### EXERCISE GOAL
Give the part of the records that opens with the line containing "The image size" and closes with the line containing "Instruction: Click the 0.131 value in pH row" as a numbered list, both of those lines included. Leave out blank lines and pictures.

### DATA IN THIS EXERCISE
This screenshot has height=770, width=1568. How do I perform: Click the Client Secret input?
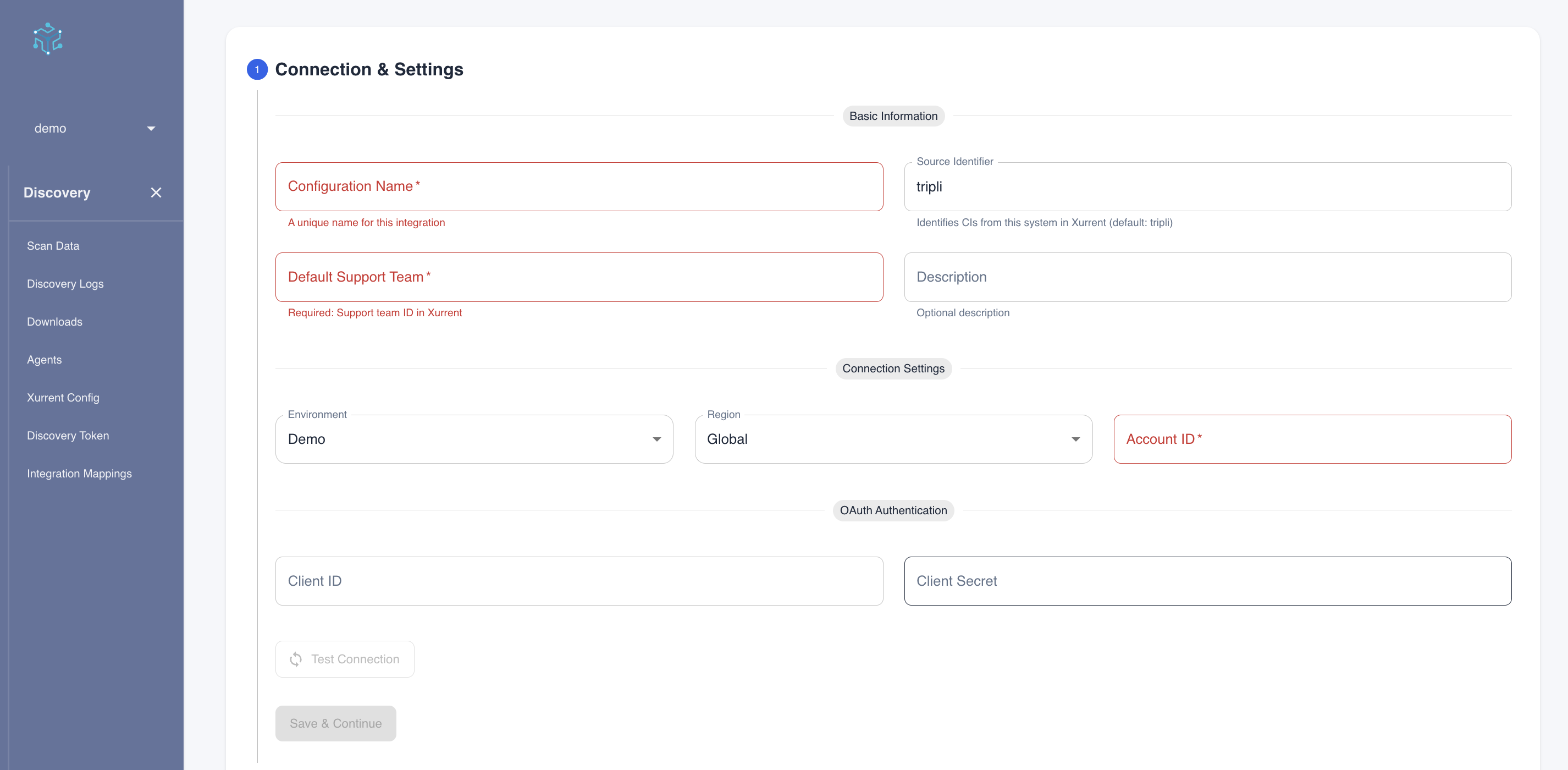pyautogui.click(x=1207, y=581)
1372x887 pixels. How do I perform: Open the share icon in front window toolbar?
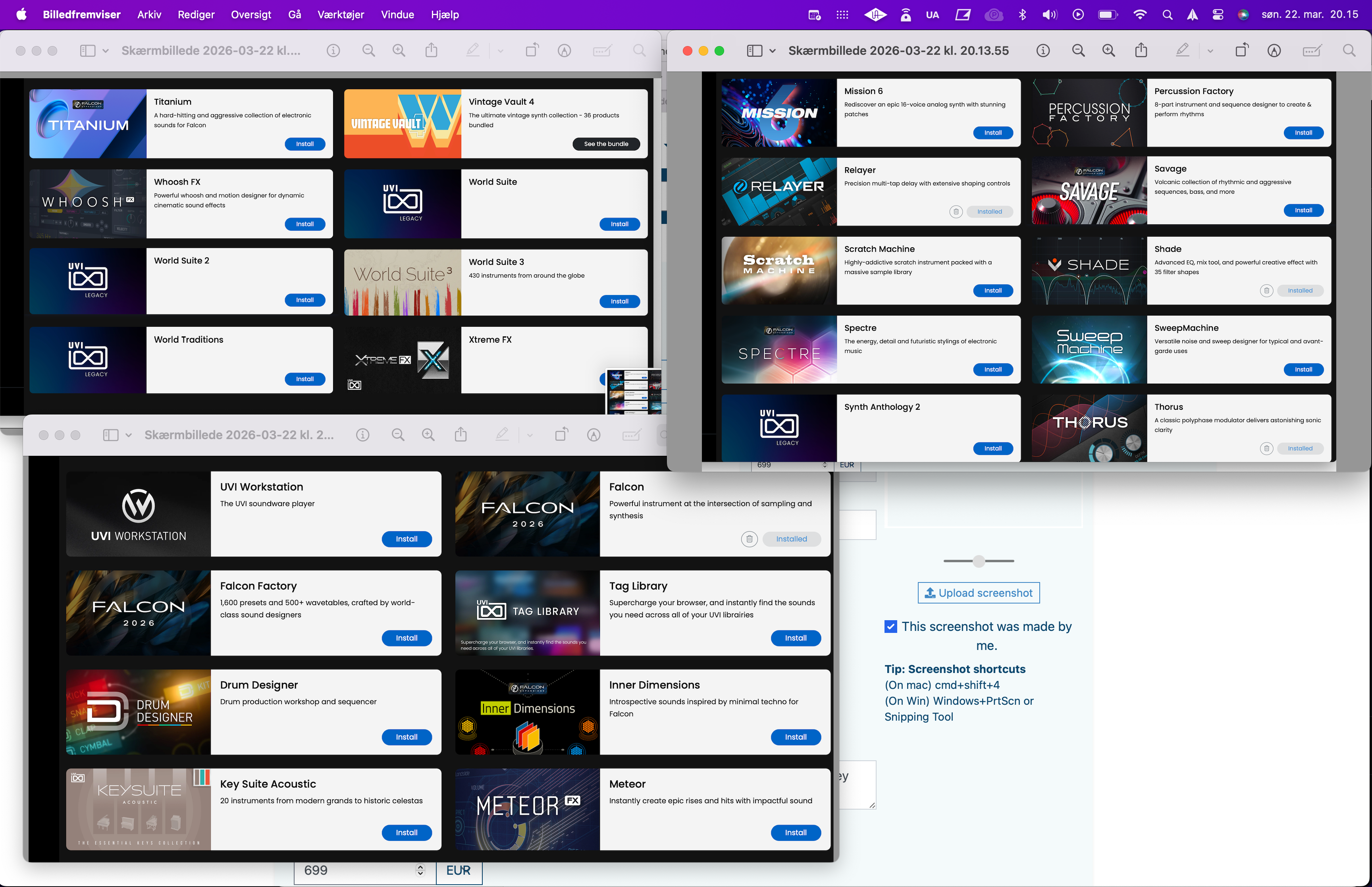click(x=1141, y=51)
==
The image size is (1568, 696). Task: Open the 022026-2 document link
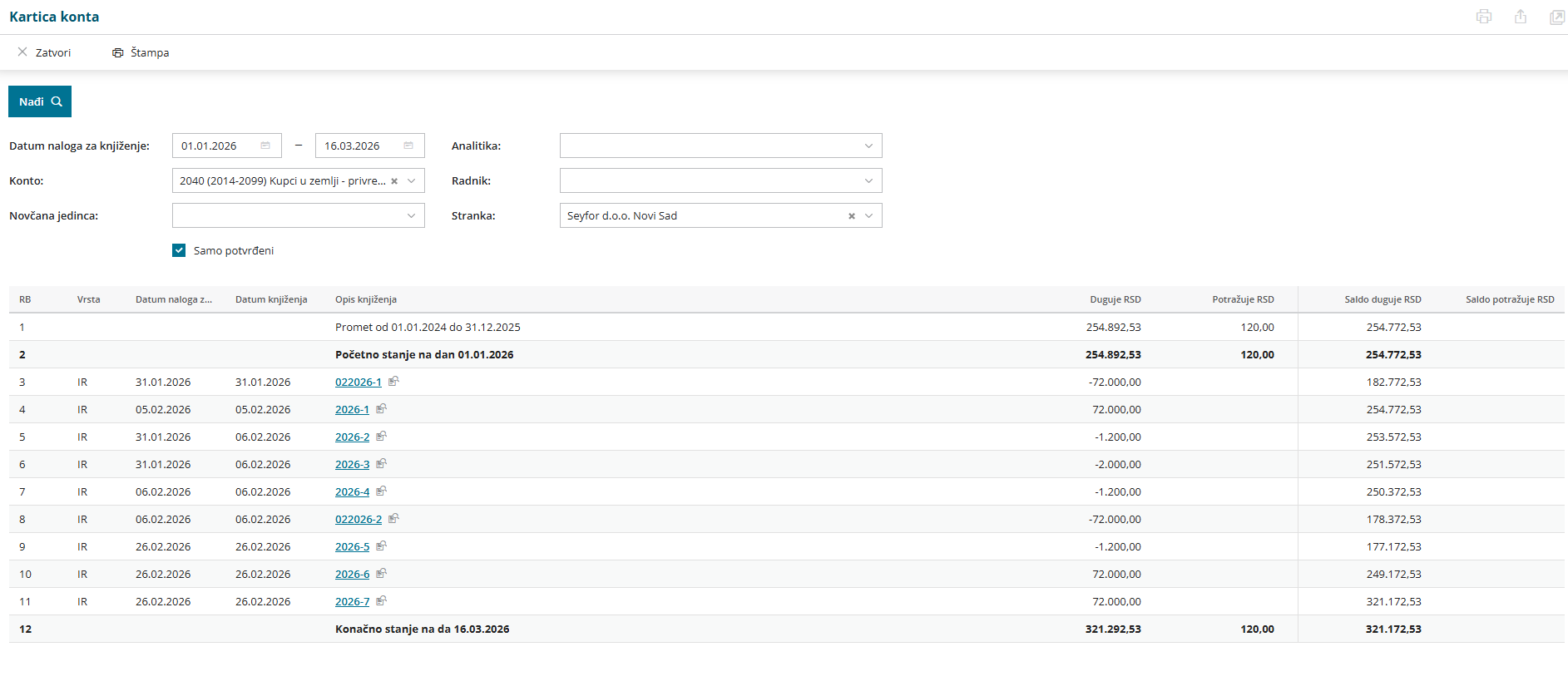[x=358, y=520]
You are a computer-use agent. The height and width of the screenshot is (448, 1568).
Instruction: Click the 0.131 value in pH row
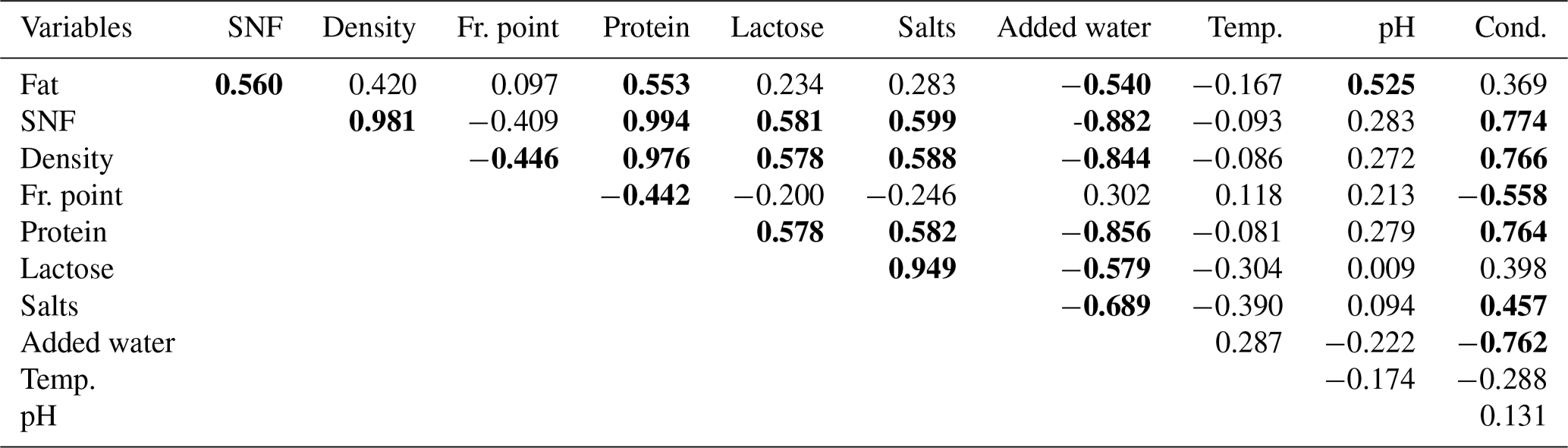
==
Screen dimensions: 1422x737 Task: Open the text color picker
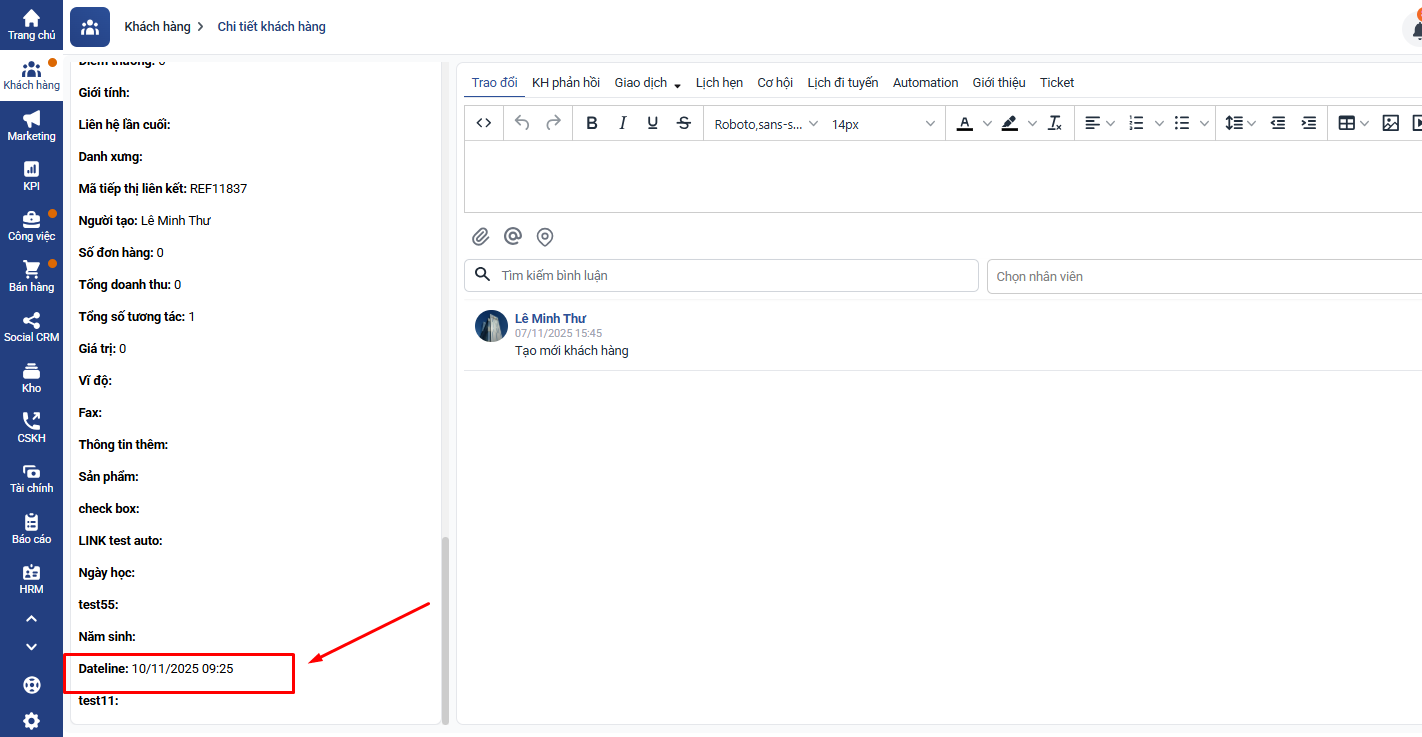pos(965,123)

### EXERCISE OUTPUT
1. The image size is (1568, 696). Task: Open the 022026-2 document link
2. [x=358, y=520]
3. You are a computer-use agent. The height and width of the screenshot is (448, 1568).
4. Instruction: Click the 0.131 value in pH row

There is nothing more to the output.